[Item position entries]

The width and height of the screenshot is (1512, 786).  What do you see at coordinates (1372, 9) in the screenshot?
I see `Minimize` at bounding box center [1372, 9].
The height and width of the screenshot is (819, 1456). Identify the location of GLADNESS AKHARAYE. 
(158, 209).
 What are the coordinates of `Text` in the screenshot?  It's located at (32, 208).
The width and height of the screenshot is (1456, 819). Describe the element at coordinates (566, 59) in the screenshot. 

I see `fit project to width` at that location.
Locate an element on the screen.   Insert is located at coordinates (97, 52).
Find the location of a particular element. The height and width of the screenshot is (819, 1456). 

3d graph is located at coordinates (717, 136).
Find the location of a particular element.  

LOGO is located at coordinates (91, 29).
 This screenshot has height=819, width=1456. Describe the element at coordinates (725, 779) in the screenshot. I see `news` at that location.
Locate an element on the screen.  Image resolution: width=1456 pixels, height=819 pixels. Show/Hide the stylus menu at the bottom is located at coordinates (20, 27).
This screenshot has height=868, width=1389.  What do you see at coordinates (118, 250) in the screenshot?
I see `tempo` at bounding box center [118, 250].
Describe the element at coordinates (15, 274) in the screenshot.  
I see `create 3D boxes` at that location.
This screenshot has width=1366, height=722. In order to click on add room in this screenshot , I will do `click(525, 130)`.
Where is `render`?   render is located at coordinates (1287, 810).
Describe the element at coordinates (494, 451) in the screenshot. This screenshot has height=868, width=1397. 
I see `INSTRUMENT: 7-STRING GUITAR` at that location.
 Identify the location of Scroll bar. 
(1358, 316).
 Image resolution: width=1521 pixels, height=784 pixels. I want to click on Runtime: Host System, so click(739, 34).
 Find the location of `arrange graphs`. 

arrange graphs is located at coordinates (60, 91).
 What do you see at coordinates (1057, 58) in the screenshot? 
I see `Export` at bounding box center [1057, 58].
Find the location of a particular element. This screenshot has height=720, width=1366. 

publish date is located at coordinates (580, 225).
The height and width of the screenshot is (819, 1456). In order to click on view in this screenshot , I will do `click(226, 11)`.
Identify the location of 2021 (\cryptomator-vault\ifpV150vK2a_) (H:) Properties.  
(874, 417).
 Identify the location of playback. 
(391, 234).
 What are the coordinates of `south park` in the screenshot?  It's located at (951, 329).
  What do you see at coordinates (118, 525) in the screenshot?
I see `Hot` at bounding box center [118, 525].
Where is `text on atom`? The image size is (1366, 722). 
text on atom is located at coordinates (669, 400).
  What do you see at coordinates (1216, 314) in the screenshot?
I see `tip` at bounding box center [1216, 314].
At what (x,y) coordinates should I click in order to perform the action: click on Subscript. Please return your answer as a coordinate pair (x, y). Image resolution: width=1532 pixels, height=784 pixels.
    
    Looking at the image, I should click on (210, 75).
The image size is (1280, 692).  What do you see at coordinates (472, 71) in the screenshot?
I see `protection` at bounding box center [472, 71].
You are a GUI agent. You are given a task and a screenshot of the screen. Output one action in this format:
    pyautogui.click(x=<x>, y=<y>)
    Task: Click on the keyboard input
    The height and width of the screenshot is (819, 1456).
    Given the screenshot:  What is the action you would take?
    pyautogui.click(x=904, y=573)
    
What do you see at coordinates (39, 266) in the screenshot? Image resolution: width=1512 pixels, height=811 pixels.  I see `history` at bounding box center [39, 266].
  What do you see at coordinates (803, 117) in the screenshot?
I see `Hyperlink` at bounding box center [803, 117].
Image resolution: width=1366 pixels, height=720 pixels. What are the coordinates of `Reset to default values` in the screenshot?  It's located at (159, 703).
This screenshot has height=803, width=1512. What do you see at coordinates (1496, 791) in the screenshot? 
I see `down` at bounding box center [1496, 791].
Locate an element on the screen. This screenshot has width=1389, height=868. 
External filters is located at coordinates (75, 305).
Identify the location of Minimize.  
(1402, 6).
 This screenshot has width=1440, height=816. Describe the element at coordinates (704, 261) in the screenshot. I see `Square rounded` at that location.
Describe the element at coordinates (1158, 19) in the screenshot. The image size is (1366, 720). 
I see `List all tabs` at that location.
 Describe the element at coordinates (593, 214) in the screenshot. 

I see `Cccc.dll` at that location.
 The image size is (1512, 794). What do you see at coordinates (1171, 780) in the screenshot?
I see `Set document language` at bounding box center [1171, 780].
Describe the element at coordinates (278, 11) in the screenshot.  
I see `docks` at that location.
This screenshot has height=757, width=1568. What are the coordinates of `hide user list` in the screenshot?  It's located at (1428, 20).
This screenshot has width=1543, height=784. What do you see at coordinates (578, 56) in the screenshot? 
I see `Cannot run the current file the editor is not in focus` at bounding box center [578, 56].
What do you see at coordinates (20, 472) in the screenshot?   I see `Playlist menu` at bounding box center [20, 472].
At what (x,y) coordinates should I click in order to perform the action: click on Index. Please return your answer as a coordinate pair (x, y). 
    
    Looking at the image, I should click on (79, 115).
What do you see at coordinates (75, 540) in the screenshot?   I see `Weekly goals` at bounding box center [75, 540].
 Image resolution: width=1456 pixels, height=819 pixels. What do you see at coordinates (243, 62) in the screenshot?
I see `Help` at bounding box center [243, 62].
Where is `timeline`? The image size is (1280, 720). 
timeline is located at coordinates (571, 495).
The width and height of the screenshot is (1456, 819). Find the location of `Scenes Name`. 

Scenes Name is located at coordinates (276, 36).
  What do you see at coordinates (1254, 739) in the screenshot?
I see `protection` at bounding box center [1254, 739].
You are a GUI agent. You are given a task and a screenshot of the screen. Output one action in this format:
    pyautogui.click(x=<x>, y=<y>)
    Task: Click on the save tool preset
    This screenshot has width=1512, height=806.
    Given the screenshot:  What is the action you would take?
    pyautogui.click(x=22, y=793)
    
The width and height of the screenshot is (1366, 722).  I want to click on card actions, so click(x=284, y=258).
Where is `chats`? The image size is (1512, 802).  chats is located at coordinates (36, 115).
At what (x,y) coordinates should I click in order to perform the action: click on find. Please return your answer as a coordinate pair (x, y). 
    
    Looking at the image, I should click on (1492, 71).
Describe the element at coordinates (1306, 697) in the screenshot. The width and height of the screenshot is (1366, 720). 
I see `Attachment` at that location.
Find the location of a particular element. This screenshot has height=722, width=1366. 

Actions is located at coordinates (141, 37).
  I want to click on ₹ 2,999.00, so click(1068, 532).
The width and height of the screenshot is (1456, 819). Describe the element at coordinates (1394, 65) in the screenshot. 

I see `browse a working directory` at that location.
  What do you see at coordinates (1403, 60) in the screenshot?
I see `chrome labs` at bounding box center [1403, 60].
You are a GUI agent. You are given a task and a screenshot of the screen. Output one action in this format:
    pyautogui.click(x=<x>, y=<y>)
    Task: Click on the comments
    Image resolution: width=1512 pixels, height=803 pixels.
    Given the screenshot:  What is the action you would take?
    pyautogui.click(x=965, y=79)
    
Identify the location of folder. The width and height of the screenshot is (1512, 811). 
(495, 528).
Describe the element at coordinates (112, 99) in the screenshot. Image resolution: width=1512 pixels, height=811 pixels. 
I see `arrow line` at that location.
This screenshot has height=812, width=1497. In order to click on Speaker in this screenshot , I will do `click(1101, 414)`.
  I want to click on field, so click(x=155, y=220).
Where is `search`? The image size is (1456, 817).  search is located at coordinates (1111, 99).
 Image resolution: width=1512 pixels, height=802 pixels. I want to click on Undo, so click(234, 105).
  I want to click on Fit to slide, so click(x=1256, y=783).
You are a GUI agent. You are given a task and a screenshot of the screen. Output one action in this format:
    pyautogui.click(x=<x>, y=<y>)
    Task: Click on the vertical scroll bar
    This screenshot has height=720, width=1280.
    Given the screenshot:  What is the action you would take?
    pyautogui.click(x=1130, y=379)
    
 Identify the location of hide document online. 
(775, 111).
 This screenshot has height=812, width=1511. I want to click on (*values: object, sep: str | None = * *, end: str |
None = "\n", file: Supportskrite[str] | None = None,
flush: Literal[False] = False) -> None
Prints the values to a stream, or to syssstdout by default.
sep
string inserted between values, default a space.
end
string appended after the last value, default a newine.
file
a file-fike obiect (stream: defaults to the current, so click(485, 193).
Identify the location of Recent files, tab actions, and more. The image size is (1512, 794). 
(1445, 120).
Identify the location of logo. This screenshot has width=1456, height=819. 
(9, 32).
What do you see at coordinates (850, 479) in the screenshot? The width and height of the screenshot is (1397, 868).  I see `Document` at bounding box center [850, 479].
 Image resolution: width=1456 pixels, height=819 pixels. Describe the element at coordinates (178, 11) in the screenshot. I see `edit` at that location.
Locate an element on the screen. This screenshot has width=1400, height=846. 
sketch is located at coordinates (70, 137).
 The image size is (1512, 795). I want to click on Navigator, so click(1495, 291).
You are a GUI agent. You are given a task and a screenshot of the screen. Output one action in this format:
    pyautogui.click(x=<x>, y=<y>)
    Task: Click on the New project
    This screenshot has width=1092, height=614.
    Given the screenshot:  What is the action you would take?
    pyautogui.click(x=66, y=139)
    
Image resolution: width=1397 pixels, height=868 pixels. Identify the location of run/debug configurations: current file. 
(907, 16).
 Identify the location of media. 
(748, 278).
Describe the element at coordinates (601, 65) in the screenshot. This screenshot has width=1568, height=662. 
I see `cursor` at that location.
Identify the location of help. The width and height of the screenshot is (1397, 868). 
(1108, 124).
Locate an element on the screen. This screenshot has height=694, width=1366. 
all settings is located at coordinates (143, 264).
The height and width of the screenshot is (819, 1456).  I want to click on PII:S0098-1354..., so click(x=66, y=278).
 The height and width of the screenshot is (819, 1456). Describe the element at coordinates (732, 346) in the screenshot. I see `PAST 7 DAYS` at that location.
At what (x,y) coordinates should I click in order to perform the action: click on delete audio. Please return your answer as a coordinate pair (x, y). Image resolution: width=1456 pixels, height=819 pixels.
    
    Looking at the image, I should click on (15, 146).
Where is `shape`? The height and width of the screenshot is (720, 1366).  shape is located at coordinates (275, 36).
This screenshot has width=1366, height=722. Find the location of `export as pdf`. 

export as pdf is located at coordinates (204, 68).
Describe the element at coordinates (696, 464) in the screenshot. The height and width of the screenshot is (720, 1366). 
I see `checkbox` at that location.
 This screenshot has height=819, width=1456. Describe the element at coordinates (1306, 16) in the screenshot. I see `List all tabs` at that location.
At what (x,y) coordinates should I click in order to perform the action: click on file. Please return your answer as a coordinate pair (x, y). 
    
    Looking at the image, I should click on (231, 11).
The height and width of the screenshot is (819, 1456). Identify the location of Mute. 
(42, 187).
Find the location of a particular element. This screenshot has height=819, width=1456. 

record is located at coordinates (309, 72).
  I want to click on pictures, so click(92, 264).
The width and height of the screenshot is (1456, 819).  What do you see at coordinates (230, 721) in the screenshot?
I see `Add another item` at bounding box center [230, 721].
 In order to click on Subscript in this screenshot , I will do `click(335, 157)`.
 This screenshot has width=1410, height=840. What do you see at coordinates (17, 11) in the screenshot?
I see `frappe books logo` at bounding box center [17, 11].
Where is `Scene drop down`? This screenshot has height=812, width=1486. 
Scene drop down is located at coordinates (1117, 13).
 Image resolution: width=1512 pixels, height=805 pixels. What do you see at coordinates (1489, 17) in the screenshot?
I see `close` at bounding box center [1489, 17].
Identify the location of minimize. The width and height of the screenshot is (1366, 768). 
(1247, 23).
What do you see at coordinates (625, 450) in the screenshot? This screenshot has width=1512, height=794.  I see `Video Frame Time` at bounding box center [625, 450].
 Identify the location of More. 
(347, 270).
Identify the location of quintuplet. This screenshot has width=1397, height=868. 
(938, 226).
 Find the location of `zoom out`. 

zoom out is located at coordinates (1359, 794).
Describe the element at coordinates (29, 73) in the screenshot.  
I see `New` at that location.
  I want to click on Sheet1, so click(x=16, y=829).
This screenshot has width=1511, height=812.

> [PROMPT]: Lay out the material from its first line up to and including the line containing "center [1372, 9]." as a JSON list of strings, with one string per line and blank lines omitted.

> [WORKED ANSWER]:
[
  "The width and height of the screenshot is (1512, 786).  What do you see at coordinates (1372, 9) in the screenshot?",
  "I see `Minimize` at bounding box center [1372, 9]."
]